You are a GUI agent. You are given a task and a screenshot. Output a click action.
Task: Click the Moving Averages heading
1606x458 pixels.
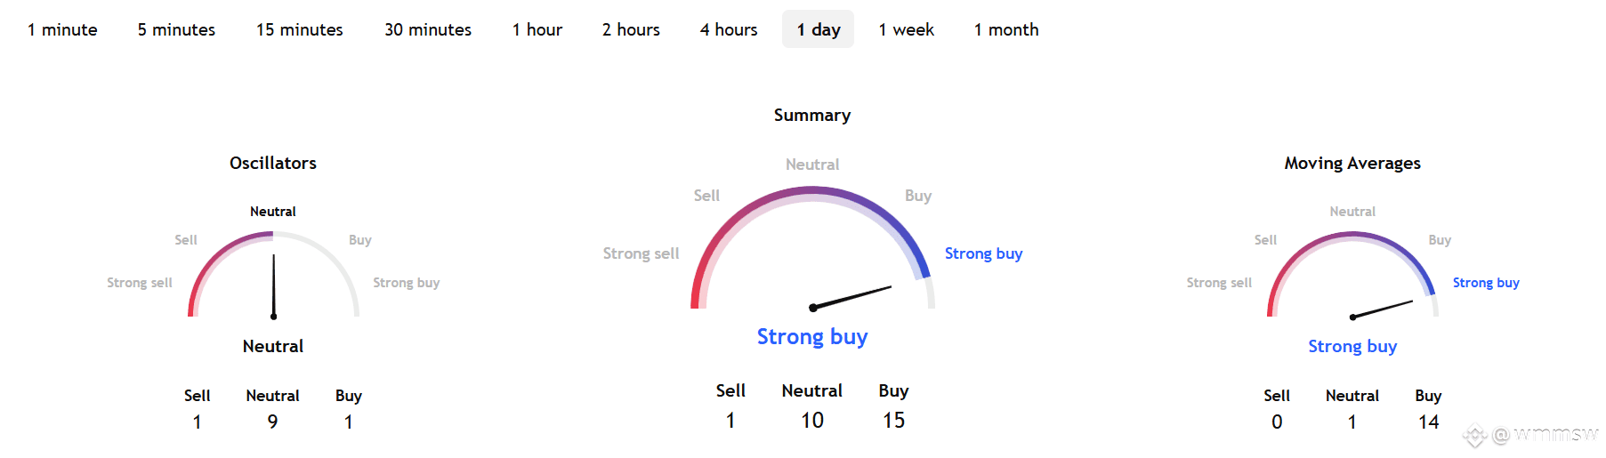coord(1352,163)
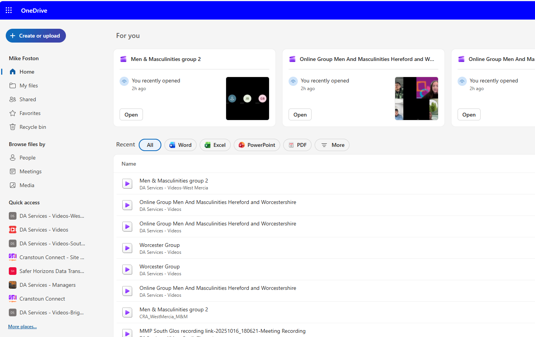The height and width of the screenshot is (337, 535).
Task: Open Favorites star icon
Action: pyautogui.click(x=13, y=113)
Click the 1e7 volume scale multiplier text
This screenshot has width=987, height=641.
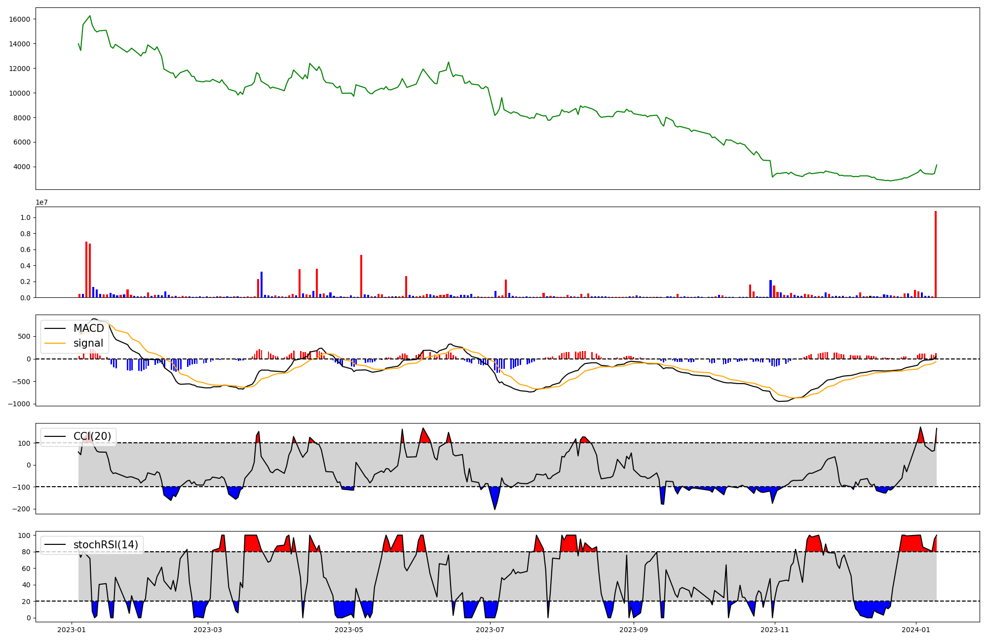click(41, 202)
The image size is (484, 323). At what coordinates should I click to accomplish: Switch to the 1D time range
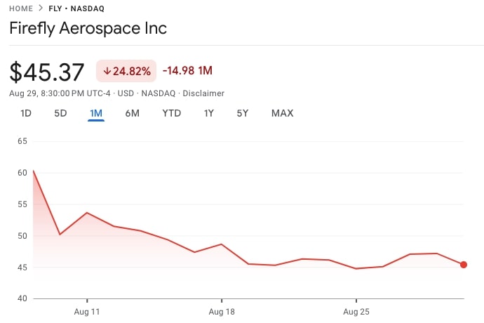click(x=26, y=113)
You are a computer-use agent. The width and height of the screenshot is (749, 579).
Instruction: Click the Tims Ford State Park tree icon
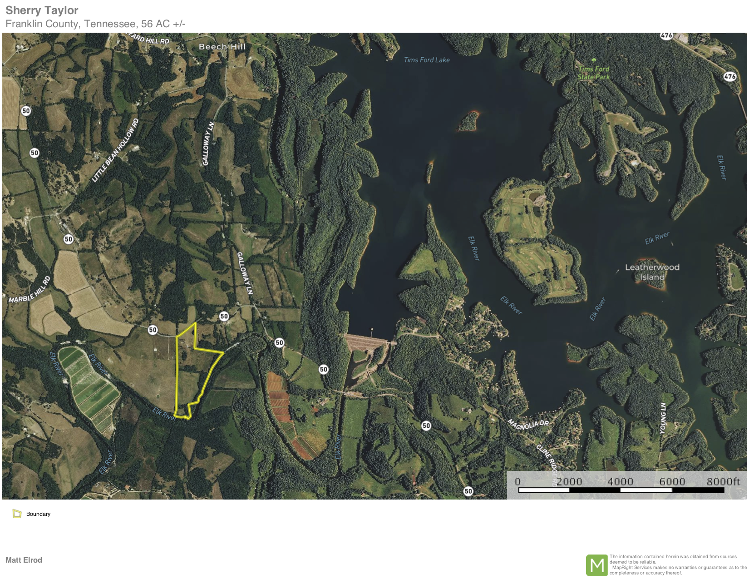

* * *

_Task details:_
Pick out every line in the rows above that contains the word "icon". Case counts.

_The answer:_
Task: Open Favorites star icon
Instruction: Click the Tims Ford State Park tree icon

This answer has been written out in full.